* [Document segment]
Segment Open

RUMFORD — Rain drizzled from an overcast sky early Friday evening in Abbott's Mills Cemetery as a Las Vegas magician paid homage to the 19th-century magician whose title he now holds.
With his hair flamboyantly dyed in red streaks, Jeff McBride deftly performed card flourishes beside Dr. James William Elliott's family tombstone.
That was one of the many card tricks performed by Elliott (1874-1920), a physician from Rumford who went on to become an accomplished magician. Another was the Back Front Card Palm.
Elliott, a Rumford native, also gave up medicine for 10 years to tour in the part of Bosco in the magic act Le Roy, Talma and Bosco.
McBride, a card manipulator and magician who has headlined for several years at Caesar's Magical Empire in Las Vegas, holds Elliott's title, that of the King of Kards.
He flew in from Vegas Friday morning to perform his family friendly show “Magic Behind the Mask” at 7 p.m. on Saturday, May 26, at Grassette's 49 Franklin theater at 49 Franklin St. in Rumford.
“This is surreal to me,” Grassette said, watching McBride perform card deck flourishes beside Elliott's tombstone.
“I'm meeting my maker in a way, you know,” McBride said of Elliott.
“We have the world's premier card manipulator here in my hometown of Rumford, Maine, paying tribute to the original King of Kards, Dr. James William Elliott,” Grassette said.
Before Grassette finished his sentence, McBride quickly stepped up to him and began "pulling cards" from Scot's left ear, another Elliott trick.
“So his technique still lives on in this cemetery,” McBride said.
“We're bringing new life to these old card techniques that would have been lost (he continues to talk while seemingly pulling a deck of cards from his mouth) if it wasn't for the history books, and people like Scot bringing it to people's attention to pass on to future generations.”

Segment Closed

Saved entries:

Segment Open

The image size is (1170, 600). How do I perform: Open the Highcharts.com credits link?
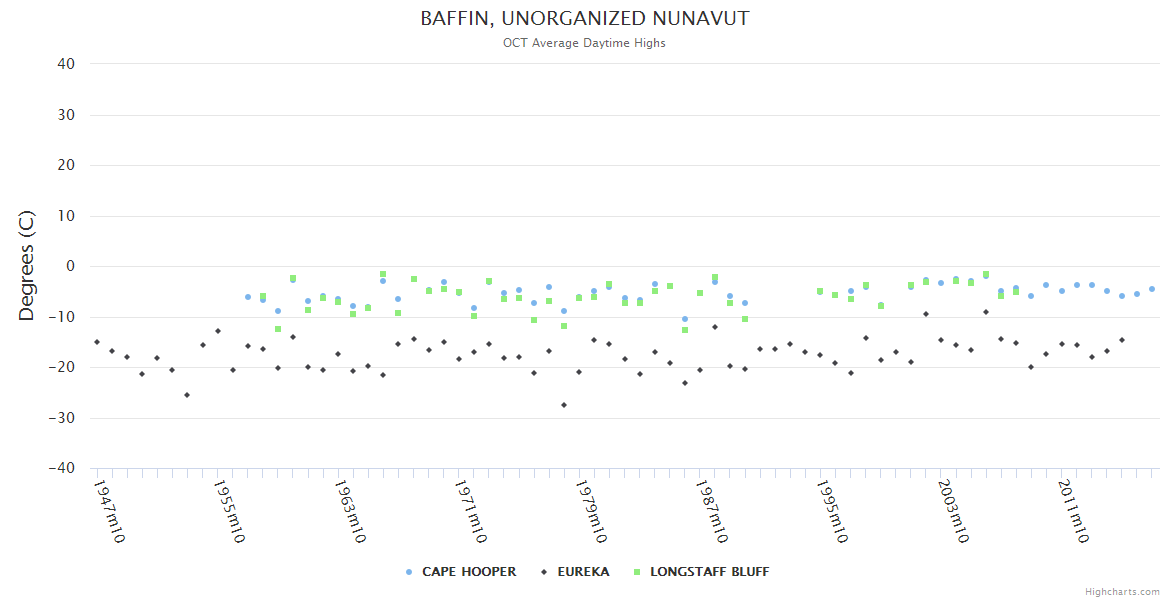point(1122,592)
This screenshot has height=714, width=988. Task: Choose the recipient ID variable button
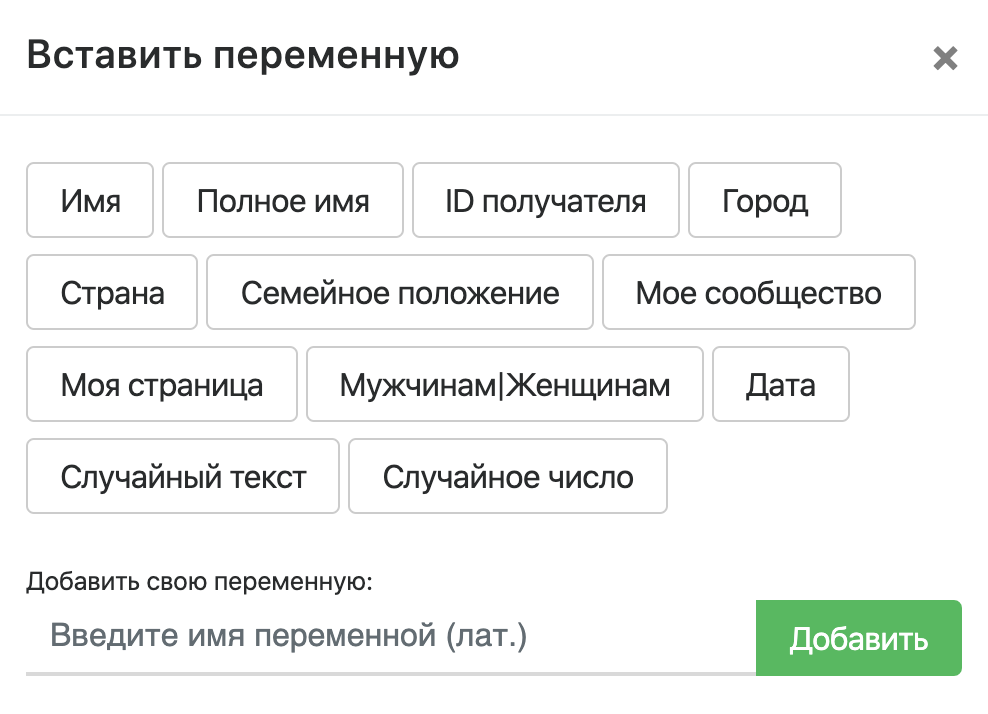(x=546, y=201)

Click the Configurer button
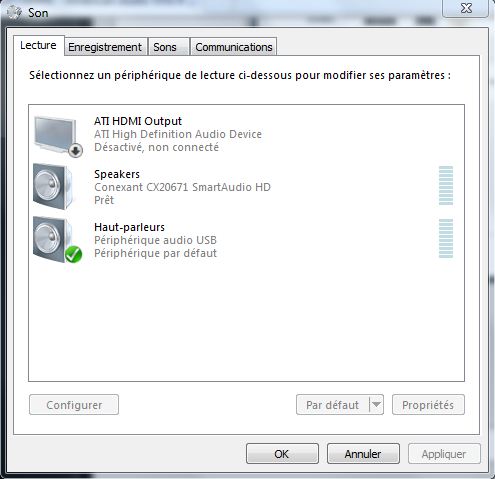click(x=74, y=405)
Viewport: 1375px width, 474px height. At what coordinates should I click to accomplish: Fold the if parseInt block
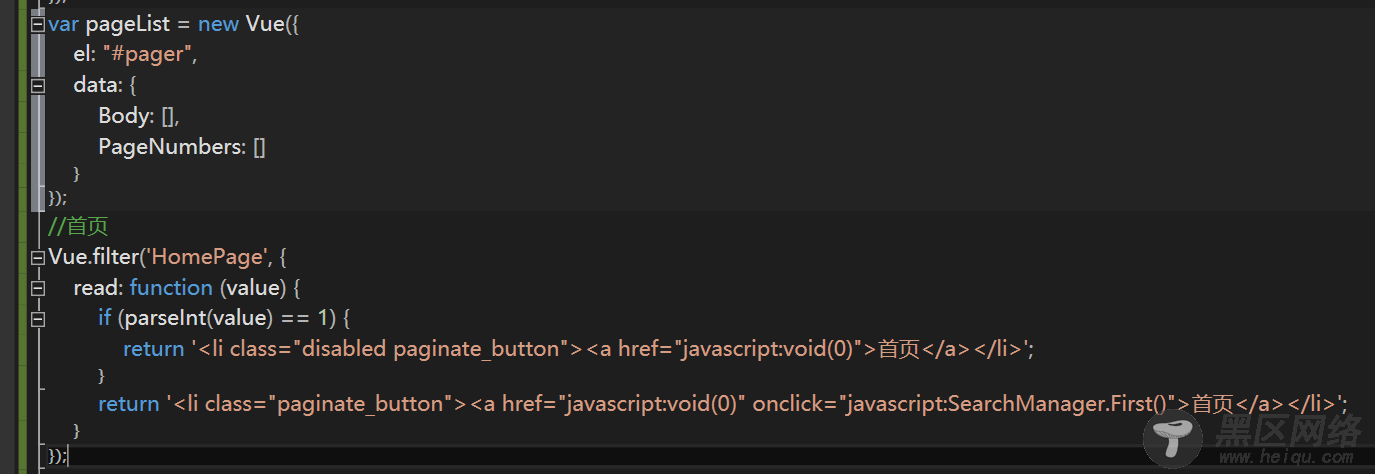[x=38, y=319]
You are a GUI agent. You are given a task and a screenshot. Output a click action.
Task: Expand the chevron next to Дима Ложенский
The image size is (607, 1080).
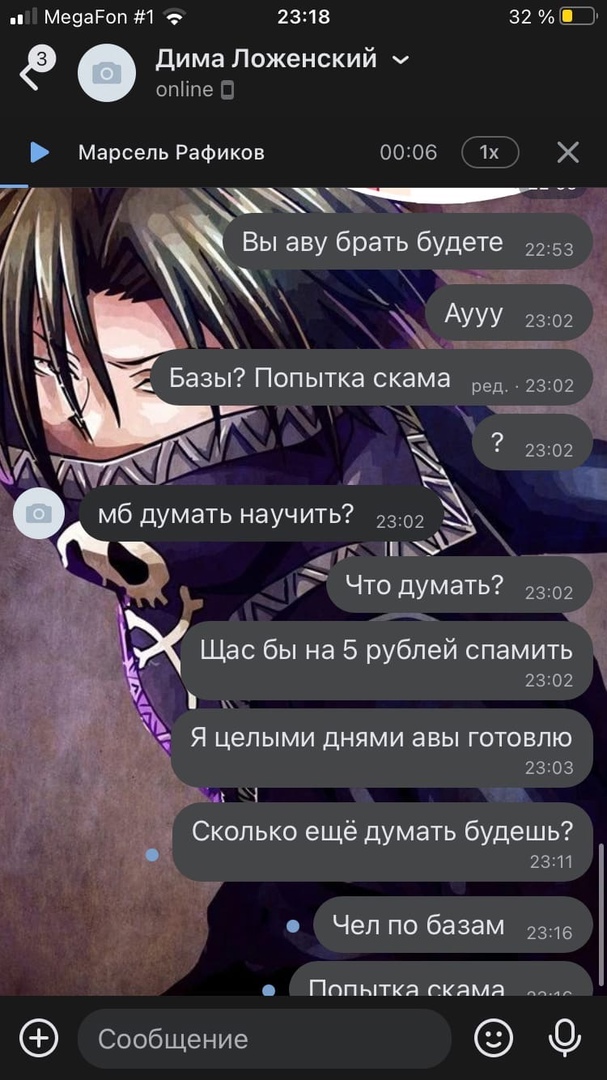(400, 61)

Segment Closed

* [What to work on]
a. Quote the passage of the Rumford cemetery tribute article that opens with the words containing "With his hair" and closes with "King of Kards.".
b. Pick up the article about Jeff McBride's cemetery tribute in Rumford after its final sentence and keep writing it.

* [Responses]
a.
With his hair flamboyantly dyed in red streaks, Jeff McBride deftly performed card flourishes beside Dr. James William Elliott's family tombstone.
That was one of the many card tricks performed by Elliott (1874-1920), a physician from Rumford who went on to become an accomplished magician. Another was the Back Front Card Palm.
Elliott, a Rumford native, also gave up medicine for 10 years to tour in the part of Bosco in the magic act Le Roy, Talma and Bosco.
McBride, a card manipulator and magician who has headlined for several years at Caesar's Magical Empire in Las Vegas, holds Elliott's title, that of the King of Kards.

b.
“And I think that's real magical — making magic live in a real modern era where mystery is something rare, something to be experienced at a magic show,” McBride said.
“These days, so many people are online, and magic is something you have to get out and encounter, you know, face to face.”
It's not something that can be mediated.
“It has to be something that's immediate, and that's why magic is such a rare form of entertainment, and that's why people make pilgrimages to Las Vegas to see live entertainment magic shows,” McBride said.
He said a magical experience is "the greatest thing that you can have" and that's what a magician delivers.
“There are a lot of similarities between Elliott and Jeff McBride,” Grassette said.
“Except the dead part," McBride quickly interjected.
“But one of the major differences was that Elliott was a luminary who shed light on modern-day magicians,” Grassette said.
“And many people have been inspired by it, but we didn't know where the light was coming from.
"A lot of people aren't aware of Elliott," Grassette said.
"Jeff, on the other hand, is a bright shining light that we can see. He's visual, he's online, he teaches, he lectures.”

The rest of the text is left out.